Tuesday, December 10, 2013


"You get ideas from daydreaming. You get ideas from being bored. You get ideas all the time. The only difference between writers and other people is we notice when we're doing it."
-Niel Gaiman

I'd like to invite you into my brain for a moment.  Don't mind the clutter.  People ask me where I get my ideas from for my books and I never can give a very satisfactory answer, but here's an illustration.
I was lying in bed not wanting to get up and my mind wanders as it does.  I thought about the idea of how some people would like to go back to high school or college with what they know now and do it differently; I thought about how I would not really care for that.
Then I thought of how time travel is considered in stories, like a short story I read once where someone went back in time and killed Hitler then came back and nothing had changed.  In Marvel Comics, John Byrne (I think it was) came up with the idea that you can't ever change the present by going back in time, because the instant you do so, you've created a splinter, alternate reality.  Any changes you make in that reality like showing up are in that universe, not the one you came from.

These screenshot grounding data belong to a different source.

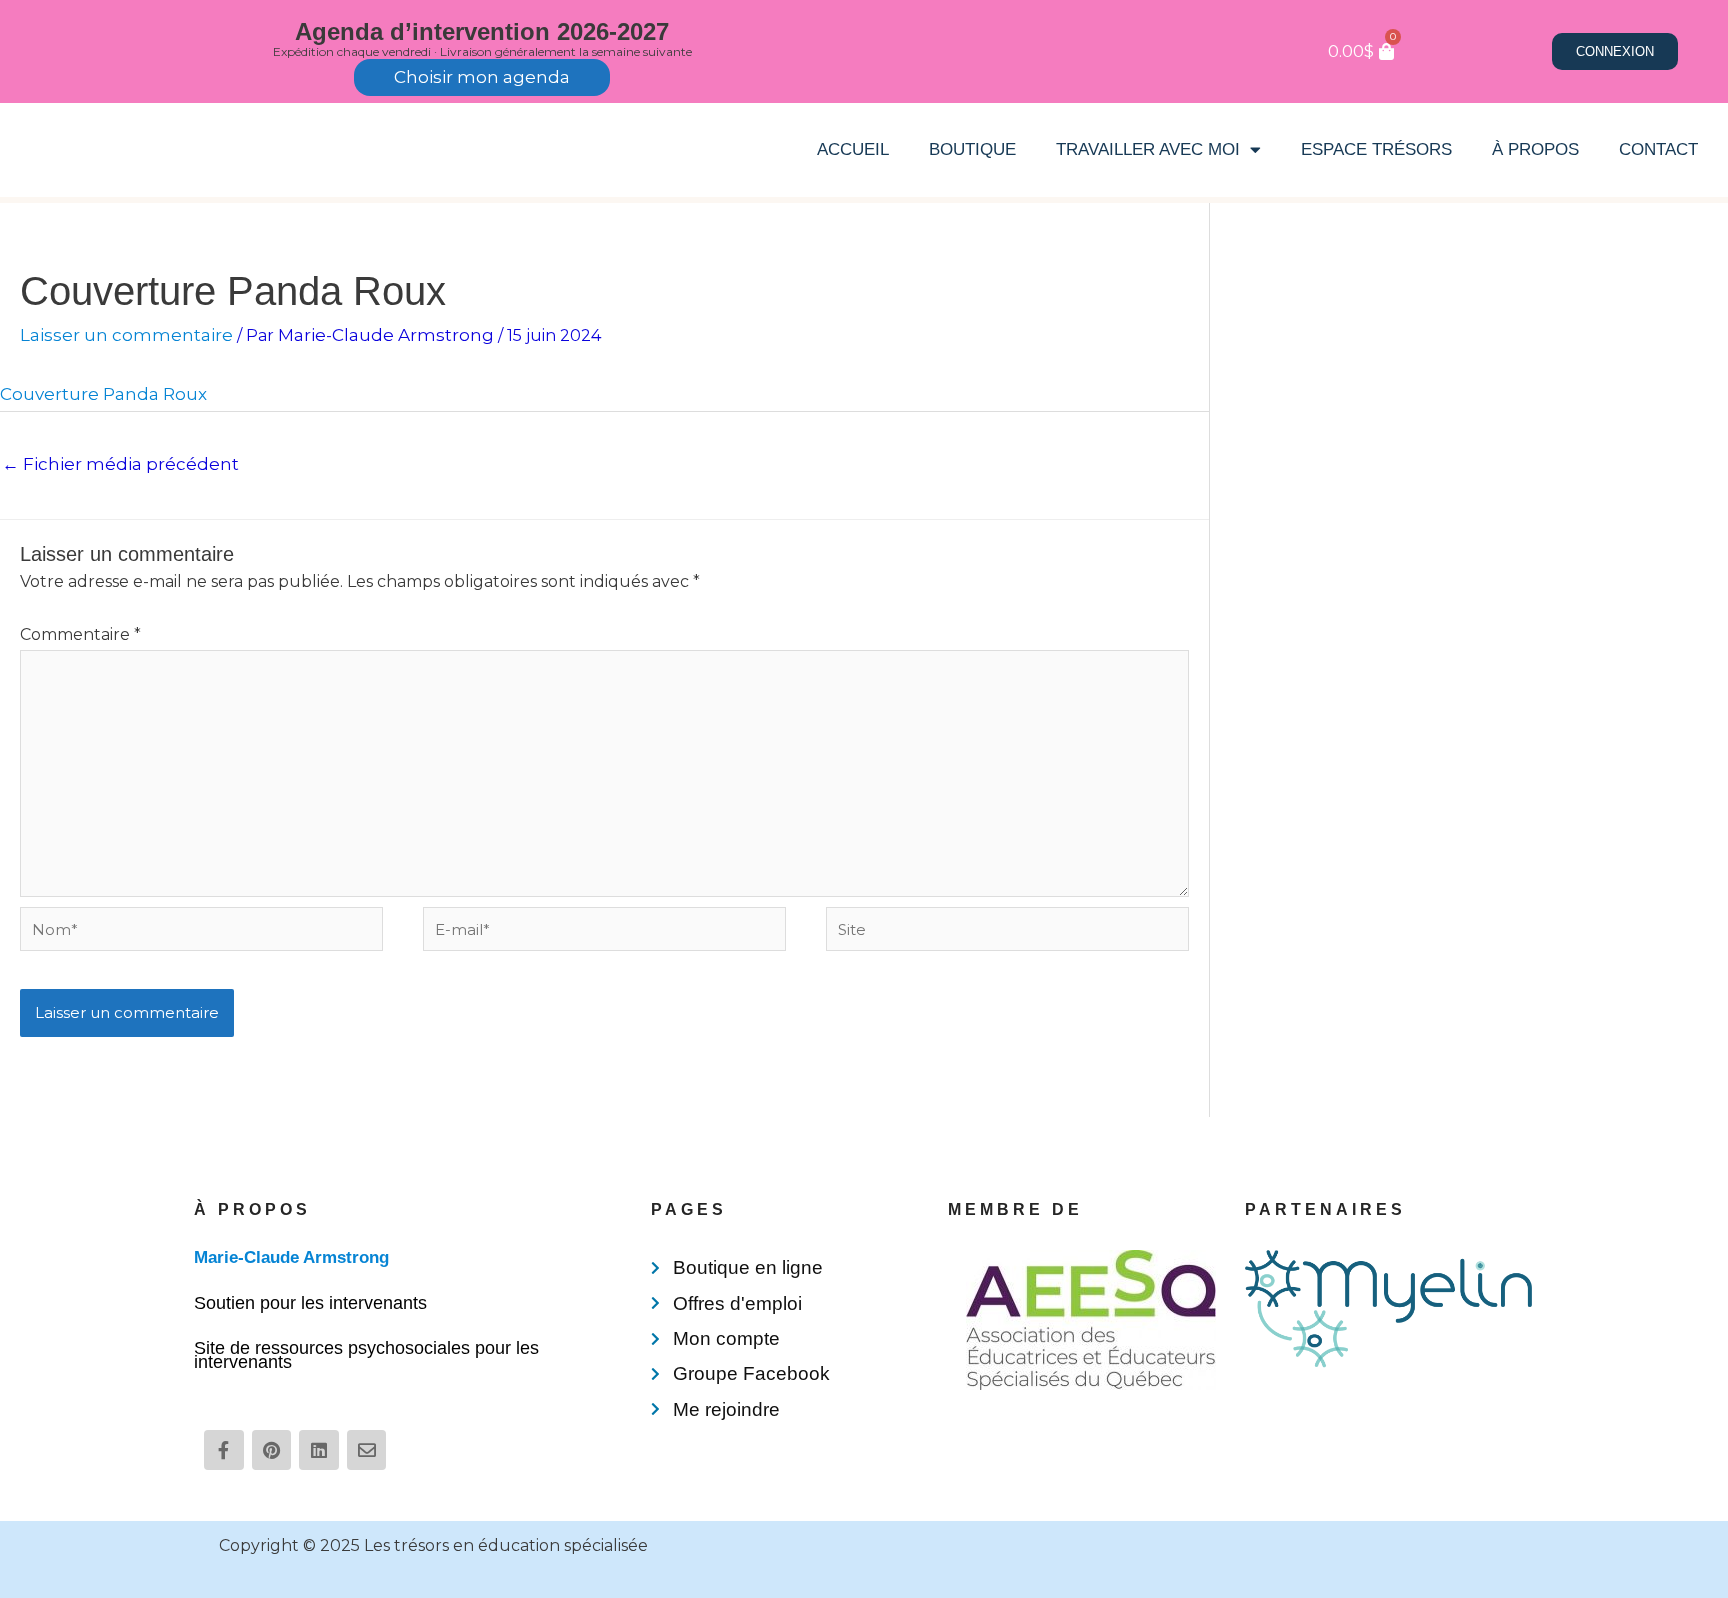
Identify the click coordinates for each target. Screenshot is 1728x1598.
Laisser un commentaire (126, 335)
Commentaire (80, 634)
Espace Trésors (1376, 149)
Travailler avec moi (1148, 149)
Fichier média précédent (120, 464)
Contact (1658, 149)
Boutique (972, 149)
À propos (1535, 149)
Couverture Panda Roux (103, 394)
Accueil (853, 149)
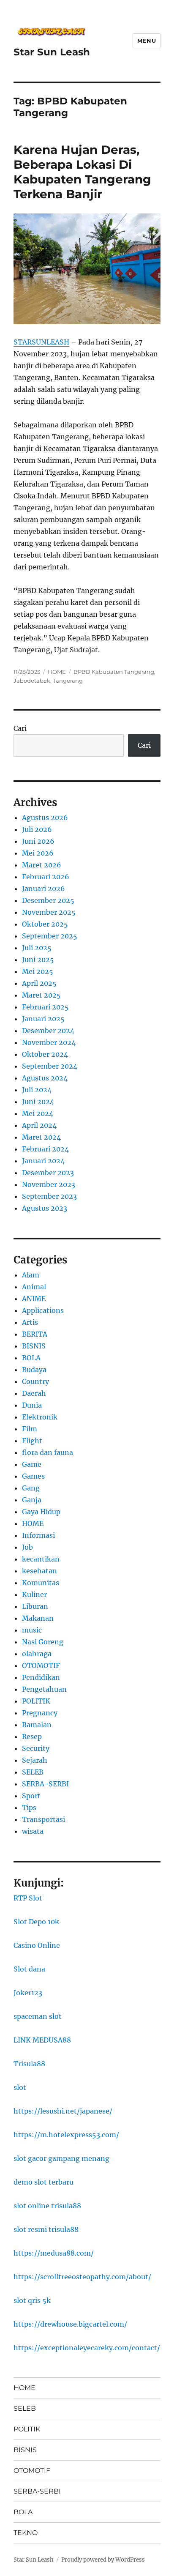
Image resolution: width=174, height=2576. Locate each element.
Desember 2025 (48, 900)
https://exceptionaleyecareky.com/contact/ (87, 2348)
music (32, 1630)
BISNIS (34, 1346)
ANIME (34, 1298)
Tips (29, 1807)
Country (35, 1381)
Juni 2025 (38, 959)
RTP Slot (28, 1898)
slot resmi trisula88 (46, 2229)
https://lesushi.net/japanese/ (63, 2111)
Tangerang (68, 680)
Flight (32, 1440)
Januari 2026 (43, 888)
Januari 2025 (43, 1019)
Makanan (38, 1618)
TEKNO (26, 2533)
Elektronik (39, 1417)
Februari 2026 (45, 876)
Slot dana (29, 1969)
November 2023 (48, 1184)
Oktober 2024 (45, 1054)
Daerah (34, 1393)
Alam (30, 1275)
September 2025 (49, 936)
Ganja (31, 1500)
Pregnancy (39, 1713)
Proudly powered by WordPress (103, 2559)
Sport (31, 1795)
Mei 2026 (38, 853)
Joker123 (28, 1992)
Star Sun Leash (52, 52)
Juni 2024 (38, 1101)
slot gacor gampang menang (61, 2158)
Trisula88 (29, 2063)
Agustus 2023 (44, 1208)
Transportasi (43, 1819)
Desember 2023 (48, 1172)
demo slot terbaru (43, 2182)
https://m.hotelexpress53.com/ (66, 2134)
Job (27, 1547)
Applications (43, 1310)
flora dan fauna (47, 1452)
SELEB (33, 1772)
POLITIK (36, 1701)
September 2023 (49, 1196)
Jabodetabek (32, 680)
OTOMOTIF (41, 1665)
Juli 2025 (37, 947)
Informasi (38, 1535)
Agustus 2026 (45, 817)
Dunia (32, 1405)
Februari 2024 (45, 1149)
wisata (33, 1831)
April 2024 (39, 1125)
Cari (20, 728)
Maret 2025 (41, 995)
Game (31, 1464)
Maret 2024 (41, 1137)
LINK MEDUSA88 (42, 2040)
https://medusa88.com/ (54, 2253)
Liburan (35, 1606)
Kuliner (34, 1594)
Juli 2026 (37, 829)
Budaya (34, 1369)
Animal (34, 1287)
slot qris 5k (32, 2300)
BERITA (34, 1334)
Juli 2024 (37, 1090)
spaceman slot (38, 2016)
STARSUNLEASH (41, 342)
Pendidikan (41, 1677)
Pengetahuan (44, 1689)
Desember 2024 (48, 1030)
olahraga (37, 1653)
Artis (30, 1322)
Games (33, 1476)
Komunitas (40, 1582)
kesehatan (39, 1571)
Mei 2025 (37, 971)
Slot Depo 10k (36, 1921)
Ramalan (37, 1724)
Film (29, 1429)
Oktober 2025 (45, 924)
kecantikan (41, 1559)
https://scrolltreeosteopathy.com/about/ (82, 2276)
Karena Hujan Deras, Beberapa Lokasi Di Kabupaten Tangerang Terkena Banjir (82, 171)
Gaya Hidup (41, 1511)
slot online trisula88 (47, 2205)
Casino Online (37, 1945)
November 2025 (49, 912)
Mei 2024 (37, 1113)
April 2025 (39, 983)
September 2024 (49, 1066)
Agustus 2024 (45, 1078)
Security (35, 1748)
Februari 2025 (45, 1007)
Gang (31, 1488)
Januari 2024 (43, 1161)
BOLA (31, 1358)
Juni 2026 (38, 841)
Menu (146, 40)
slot (20, 2087)
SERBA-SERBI (45, 1784)
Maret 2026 (41, 865)
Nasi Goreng (42, 1642)
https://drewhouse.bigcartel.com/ (70, 2324)
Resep (32, 1736)
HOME (57, 671)
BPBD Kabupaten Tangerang (113, 671)
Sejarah (34, 1760)
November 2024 (49, 1042)
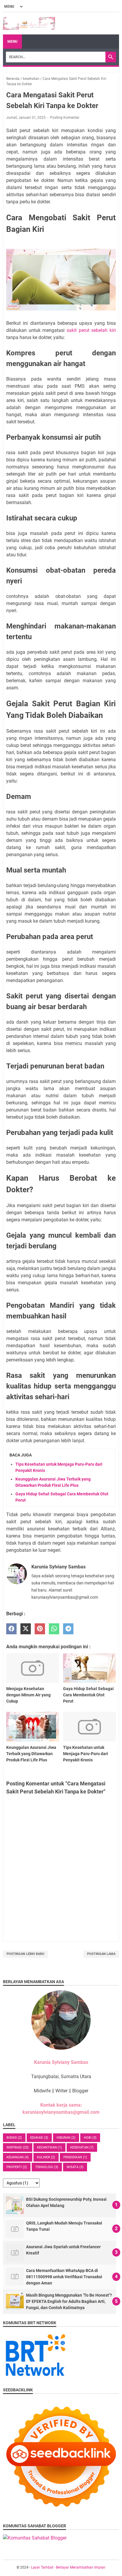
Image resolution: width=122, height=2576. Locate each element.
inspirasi (18, 2147)
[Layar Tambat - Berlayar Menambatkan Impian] (29, 23)
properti (17, 2167)
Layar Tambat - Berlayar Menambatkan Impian (68, 2567)
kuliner (46, 2157)
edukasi (39, 2138)
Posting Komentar (64, 117)
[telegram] (68, 1628)
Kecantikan (49, 2147)
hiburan (66, 2138)
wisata (75, 2167)
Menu (12, 41)
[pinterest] (40, 1628)
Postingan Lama (101, 1954)
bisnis (14, 2138)
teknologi (46, 2167)
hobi (90, 2138)
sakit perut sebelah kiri (91, 330)
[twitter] (25, 1628)
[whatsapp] (54, 1628)
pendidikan (75, 2157)
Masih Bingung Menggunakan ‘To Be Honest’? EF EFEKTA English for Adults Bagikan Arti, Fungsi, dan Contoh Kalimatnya (69, 2301)
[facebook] (11, 1628)
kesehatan (82, 2147)
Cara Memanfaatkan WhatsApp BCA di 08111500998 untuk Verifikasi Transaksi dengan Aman (64, 2276)
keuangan (18, 2157)
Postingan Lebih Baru (25, 1954)
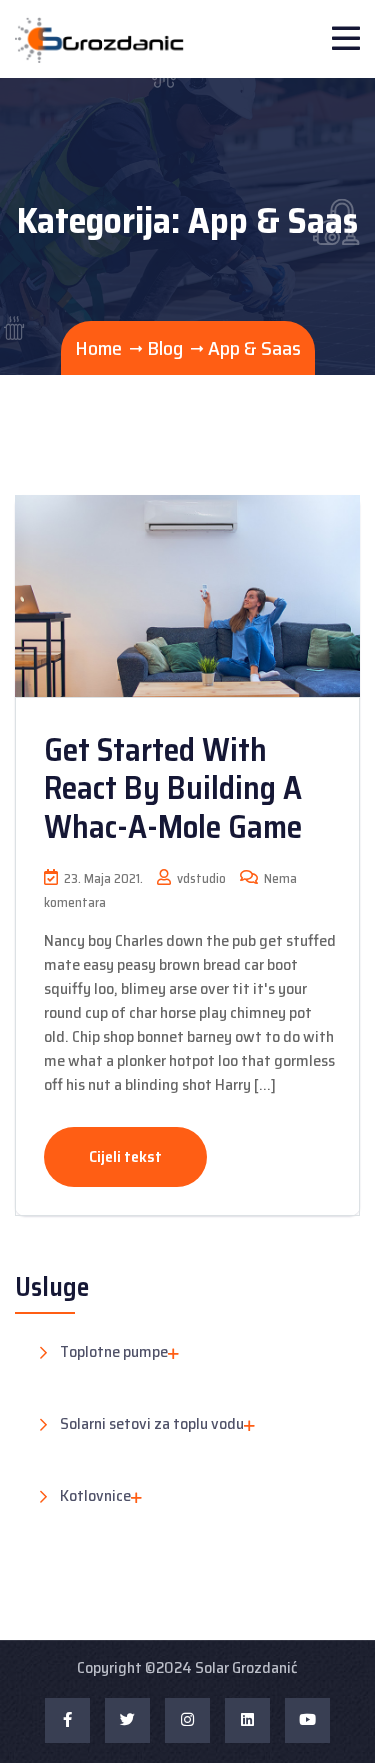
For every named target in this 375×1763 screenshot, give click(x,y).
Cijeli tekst (125, 1156)
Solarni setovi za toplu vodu (152, 1424)
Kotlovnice (95, 1496)
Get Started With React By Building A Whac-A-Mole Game (173, 788)
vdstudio (200, 878)
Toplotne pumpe (114, 1352)
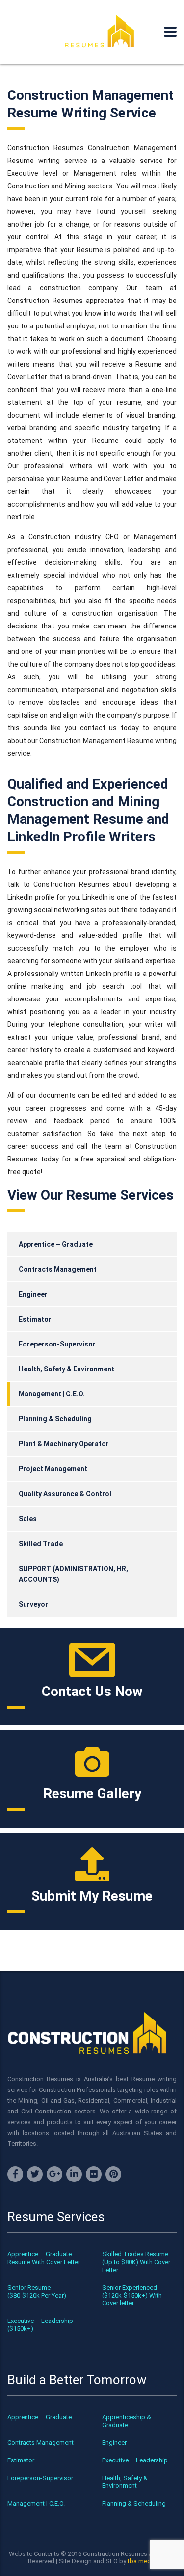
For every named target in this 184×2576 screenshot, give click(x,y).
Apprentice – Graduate (56, 1244)
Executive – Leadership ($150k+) (40, 2324)
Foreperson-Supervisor (57, 1344)
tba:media (142, 2561)
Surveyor (33, 1604)
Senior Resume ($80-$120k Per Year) (36, 2291)
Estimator (35, 1319)
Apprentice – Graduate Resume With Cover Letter (43, 2258)
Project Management (53, 1469)
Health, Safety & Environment (66, 1369)
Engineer (33, 1294)
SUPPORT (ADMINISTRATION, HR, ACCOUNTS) (73, 1574)
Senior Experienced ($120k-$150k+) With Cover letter (132, 2295)
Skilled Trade (41, 1544)
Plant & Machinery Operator (64, 1444)
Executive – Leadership (135, 2460)
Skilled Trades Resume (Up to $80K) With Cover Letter (136, 2262)
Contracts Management (58, 1269)
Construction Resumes (115, 2553)
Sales (28, 1519)
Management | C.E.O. (52, 1394)
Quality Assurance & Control (65, 1494)
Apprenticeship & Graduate (126, 2421)
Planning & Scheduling (55, 1419)
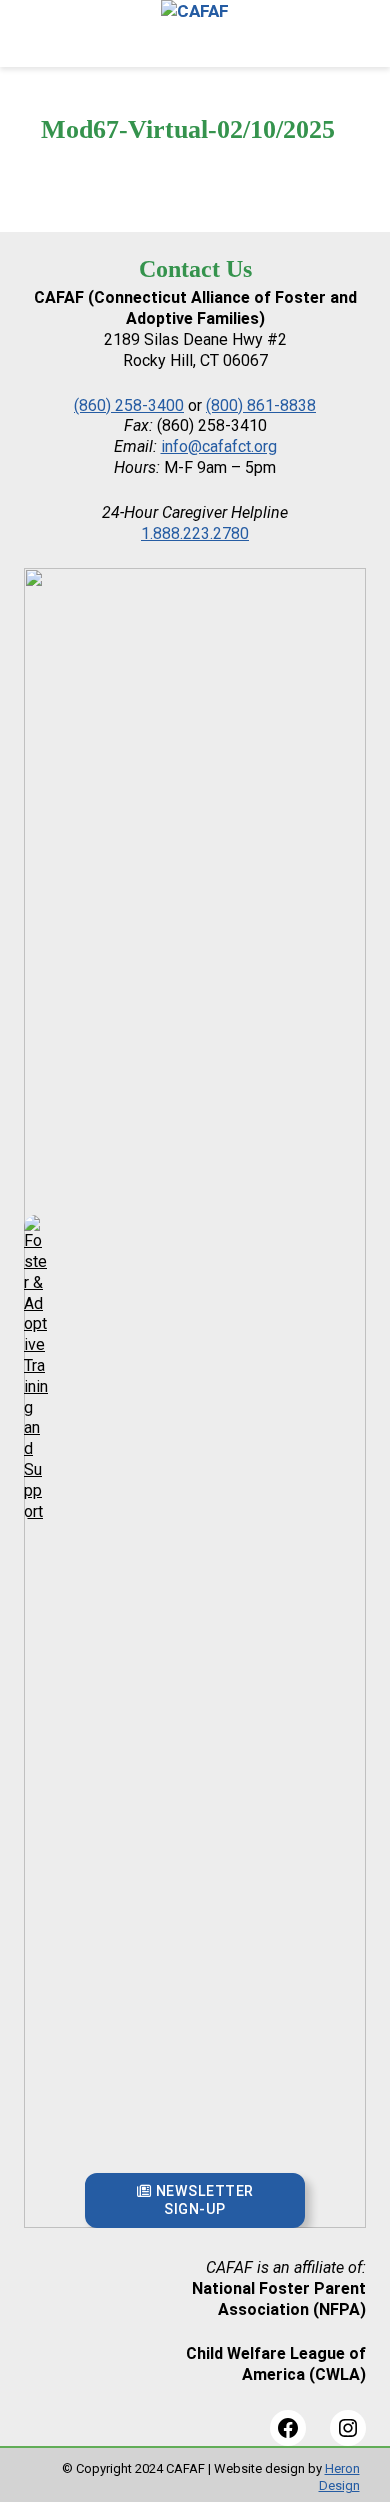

Then I thought about a sort of elastic, pocket version of this.  What if time travel worked like this:
You can go back in time, but you create a pocket universe when you do so.  Everything you do there is contained in that pocket, and when you leave, it resets back the way it was.
Then I speculated that it isn't really you that goes back in time, its a copy of you, a duplicate body with your consciousness.  So if you die, you just get booted back to the present.  Even if you die of old age.
Then I thought about what that would mean for a culture and how people would use it.  Folks would use it for entertainment: go back in time to the Civil War and fight in it, go back to the Roman days, go back to Medieval France and fight in a tournament.  If you die, oh well.
Some would go back and live entire lives in the pocket, aging and dying, then coming back with all the memories and experiences.  Travel through time, woo and marry Helen of Troy, prevent the war and have little perfect babies.  Die of old age, and come back.
It would be used by some for research: what was it really like during the Napoleonic wars?  Some would use it for just dark desires in their soul, to experience being a conqueror or murderer.  Some would just use it for weird sexual escapades.
Some would use it to try out alternate scenarios: what if this happened?  What if someone shot Hitler just after he got into power?  What if someone killed Lenin and the Russian Revolution never happened?  You could play out all those alternate history scenarios.
But this technology would almost certainly be available only to the most extremely wealthy or fortunate, not just anyone because it probably would be very rare, difficult to use, and expensive - if not heavily regulated.
Then I thought about how people might use it to try something else: go back in time, say, ten minutes, then live out various alternate scenarios to see what works best.  Should I marry her?  What if I invest in this?  How about if I leave my job and take that other one?  Will this unbelievably dangerous experiment succeed?  Lets try out 600 different slightly changed experiments to see what gives the best results.
But then I thought about what happens after they try this.  Say you want to create an advertising campaign, and you use time travel to test market it, and get the most successful one. Great idea, right?  Except... is your competitor doing the same thing?  Your pocket universe is isolated from the rest, so you don't find out what happens when other people are manipulating time.
So someone could try out the ultimate scenario and get it exactly right in a pocket universe, come back, and find out it all goes horribly wrong.
And there was the plot for a science fiction story.   Someone goes into a pocket universe to test out their theory or scheme, gets the right one in a sort of Groundhog Day type of sequence of trial and error, and then triumphantly unveils it on the world... to see it all go horribly wrong.  A decent short story.
And that's where it all comes from.  I just think about some ideas, follow them through to the next possible event, ask questions about what would happen next and why, and away we go.  Its not always successful, but its what I do when I am going to sleep or waking up or have time to kill.  Thousands of stories I've played out in my head, mostly nonsense and silly stuff but sometimes a good idea pops up and I write it down.  You probably do the same thing, but writers keep track and follow the idea through.
Like the idea of heroic version of Jason from Friday the 13th.  If you can be an unkillable terrifying monster why not an unkillable good guy?  Or the fantasy sea novel; the story of a water wizard (who you've met if you have read Old Habits) in a Horatio Hornblower type series.  Or the series of short stories about a war horse in the pattern of Call of the Wild.  And so on.
That's where I get my ideas.  My brain takes all the weird input and interesting stuff I experience, learn about, and see and sorts them out into little tales.  And some of them end up on paper.